神经肽Y(NeuropeptideY,NPY)是生物体内重要的神经调节因子，与个体的生长发育以及生活行为密切相关。中华倒刺鲃(SpinibarbussinensisBleeker)是我国特有的淡水鱼类之一。本实验旨在通过体外表达具有生物活性的中华倒刺鲃NPY前体，为体外研究NPY的结构与生物学功能打下基础，希望可通过将中华倒刺鲃NPY基因片段与原核表达载体pET-32a连接，转入Transetta菌中，表达具有生物活性的NPY。
　　实验1中华倒刺鲃NPY全长基因的克隆
　　仔细分析已知的中华倒刺鲃序列，设计出可克隆中华倒刺鲃NPY全长的引物。从中华倒刺鲃小脑中提取总RNA，PCR扩增双链NPY基因片段，得到的PCR产物经纯化、克隆、蓝白斑筛选后，挑取平板上白色菌落进行PCR验证，并序列测定，为克隆正确的pMD18-T/NPY重组子提供了依据。
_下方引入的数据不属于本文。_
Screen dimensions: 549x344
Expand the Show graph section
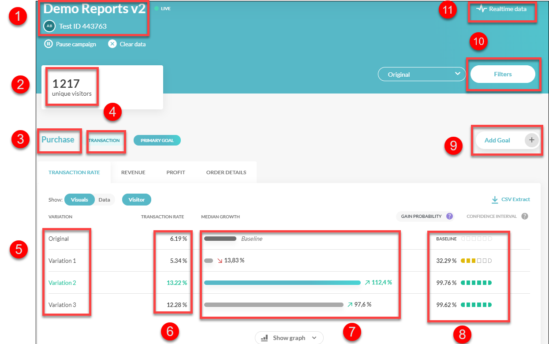pyautogui.click(x=289, y=338)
PCR扩增的中华倒刺鱼巴NPY全长片段约在750bp位置，两引物间的序列由722bp碱基组成，其中开放阅读框具有291bp碱基，前后分别有58bp和373个碱基。其中291bp的开放阅读框编码96个氨基酸，包括31个疏水性氨基酸，占氨基酸总数的32.3%。实验2中华倒刺鲃NPY基因原核表达重组子的构建
　　根据本实验室克隆的NPY全长序列，设计出克隆NPY开放阅读框序列的引物，并分别在上下游引物的5端添加酶切位点NcoI与XhoI。首先将中华倒刺鲃巴NPY的开放阅读框316bp(即NPY316)的片段克隆到E.coliDH5a菌中，同时将表达载体pET-32a转化E.coliDH5a菌。分别将两组菌进行扩大培养，提取质粒并进行双酶切。将双酶切后的目的片段与pET-32a载体连接，构建pET-32a/NPY316重组子，再转入原核表达菌株Transetta中。挑取平板上的菌落进行PCR验证、双酶切验证，以及序列测定。验证结果均表明，目的序列NPY316与pET-32a连接后成功地转化Transetta菌。测序结果显示，中华倒刺鲃NPY316基因片段并无突变。
　　实验3诱导表达中华倒刺鲃NPY前体蛋白
　　用IPTG诱导Transetta重组菌，离心收集诱导后的菌体，处理后进行SDS-PAGE电泳检测是否诱导出目的蛋白条带。最后通过WesternBlot检验判断是否表达了目的蛋白。SDS-PAGE电泳结果表明，与对照组相比，实验组约29KDa位置明显增加了一蛋白条带，经WesternBlot检验证明该蛋白即为重组Transetta菌经IPTG诱导表达的NPY前体融合蛋白。